Investor accuses Canaras, U.S. Bank of hiding $50 million CLO loss

Investor accuses Canaras, U.S. Bank of hiding $50 million CLO loss
A trustee says it has no record of the investor now suing it for $50 million
JUL 06, 2026

An investor says it lost $50 million in a set of loan funds - and that the managers and trustee hid why. 

A Miami company, Alphatur Inc., sued three financial players in Manhattan federal court on July 4, and the case is a clean reminder of how much rides on the plumbing behind a fund - the collateral, the records, and the people paid to watch both. 

Alphatur says it put US$50 million into a set of collateralized loan obligation programs branded Saranac CLO III, V, and VII. CLOs are funds that issue securities backed by pools of loans, so investors live or die by the collateral and the rules for touching it. 

The defendants are Canaras Capital Management, Saranac CLO Management, and U.S. Bank Trust Company, the trustee on the deals.
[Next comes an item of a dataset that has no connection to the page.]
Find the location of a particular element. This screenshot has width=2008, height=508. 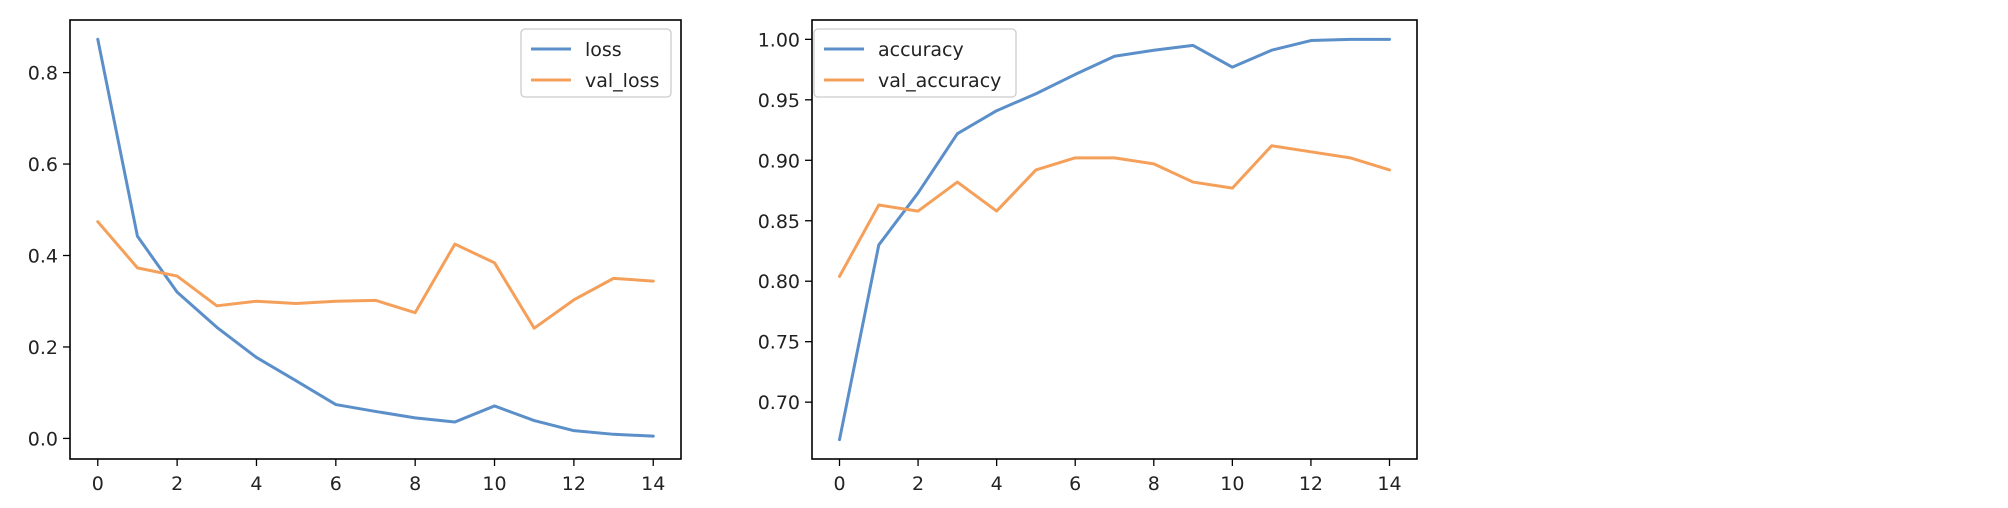

legend: accuracy val_accuracy is located at coordinates (915, 63).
According to the complaint, Canaras described itself in a July 2013 pitch as an SEC-registered investment adviser based in New York that specialized in managing corporate CLOs. 

The core claim is simple to state. Alphatur says it was promised the collateral behind its notes would be preserved, monitored, and released only under the governing documents. Instead, the filing alleges, the defendants "authorized, permitted, recorded, concealed, or failed to prevent" collateral releases and transfers that "materially impaired the collateral base and destroyed Plaintiff's investment." 
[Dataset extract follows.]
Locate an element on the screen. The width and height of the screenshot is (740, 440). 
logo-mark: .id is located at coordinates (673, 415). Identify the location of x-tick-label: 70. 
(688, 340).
Alphatur also says the trouble was played down. The complaint alleges the defendants described "catastrophic deterioration and collateral impairment as ordinary volatility." 

The complaint brings federal securities fraud claims under Section 10(b) and Rule 10b-5 against the two management firms, along with control-person liability and New York claims for breach of contract, breach of fiduciary duty, and gross negligence. It also seeks limited relief under the Investment Advisers Act. 

U.S. Bank is a different sort of defendant. Alphatur says it is not suing the bank as a guarantee of performance or as the "primary architect" of the conduct. Its theory is narrower: that as trustee and collateral administrator, the bank had to keep accurate records, police collateral releases, and give notice, and did not. 

That is where the dispute gets tangled. Alphatur says U.S. Bank replied in an October 2025 letter confirming it served as successor trustee on the three CLOs, yet reporting no record of Alphatur holding any note under the indentures. Canaras's counsel, according to the complaint, argued Alphatur never cleared Jersey know-your-customer checks and that some activity reports were "prepared in 2025 and backdated to 2023 as an accommodation." 

For advisors and compliance teams, the case is a reminder that how a loss is described to clients, how ownership and collateral records are kept, and how a trustee documents its role can all matter long after the deal closes. 

Alphatur wants more than US$50 million, a full accounting, and declaratory and injunctive relief. It has demanded a jury trial. 

The allegations have not been tested in court, and no court has ruled.